That whole experience begs the conundrum: If a tree falls in the woods and no one is around to hear it, does it make a sound? Or, to the point: If someone publishes a petition on the internet and no one is organizing around it, does it make a difference? [Crickets]    

The dark ages of the e-petition

When the internet made it possible for literally anyone to publish a petition, a lot of amazing stuff was supposed to happen. The moment of signing a petition is, after all, a powerful one. People who sign a petition are expressing their affinity for the shared vision of a larger community.

But most petitions ended up sitting on a forgotten shelf of the web collecting dust. The luckiest petitions (the ones that resonated with people, were promoted, and covered by media) collected a ton of signatures. Not even petitions boasting a ton of signatures could guarantee anything. The problem was that three myths of e-petitions had yet to be dispelled:

  1. Social change culminates in an e-petition: “If you want to see change in the world, launch a petition!”

  2. Signatures > relationships: “The main thing is that you build a huge list of signatures.”  

  3. Front-end > Back-end: “Put your resources into the website itself.”   

The renaissance of organizing  

The times are changing. With "slacktivism" firmly in our lexicon, more and more leaders are seeing that there’s a big difference between just publishing a petition and actually organizing a successful petition campaign.  

What is organizing? Organizing is intended to efficiently harness people power for growing a supporter base. Instead of telling everyone en masse to take the same action (eg. signup, attend, donate), organizers focus their energies on raising a cohort of supporters to be leaders in their own networks. The organizing model is frequently illustrated with a snowflake that continuously spreads outward as leaders take responsibility for driving growth in their own domains.

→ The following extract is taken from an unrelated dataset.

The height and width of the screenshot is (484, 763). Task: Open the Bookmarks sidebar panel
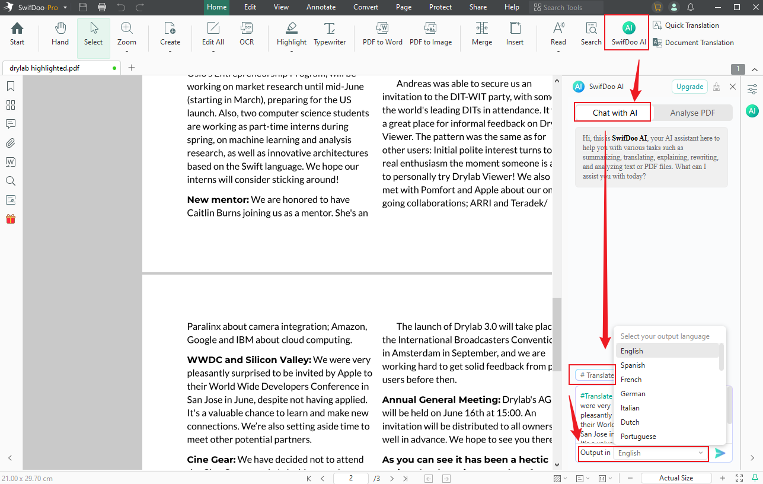coord(10,86)
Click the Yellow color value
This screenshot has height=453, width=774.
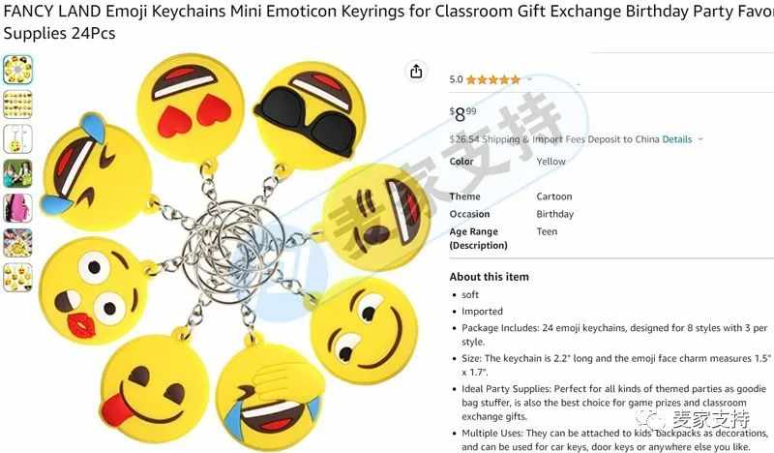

It’s a model honed by campaigners in advocacy and politics, but its core insights about the importance of distributed leadership are making a splash in surprising places.

In the organizing framework, signing a petition is the very beginning of a longer path to success. This makes good sense, because the single largest challenge in a petition campaign isn’t getting people to sign — it’s getting people who sign to take the next step. Well-organized petition campaigns thus harness rich engagement data about the petition’s leaders (who’s sharing the petition; who’s recruiting peers to sign it) to drive further action from more people.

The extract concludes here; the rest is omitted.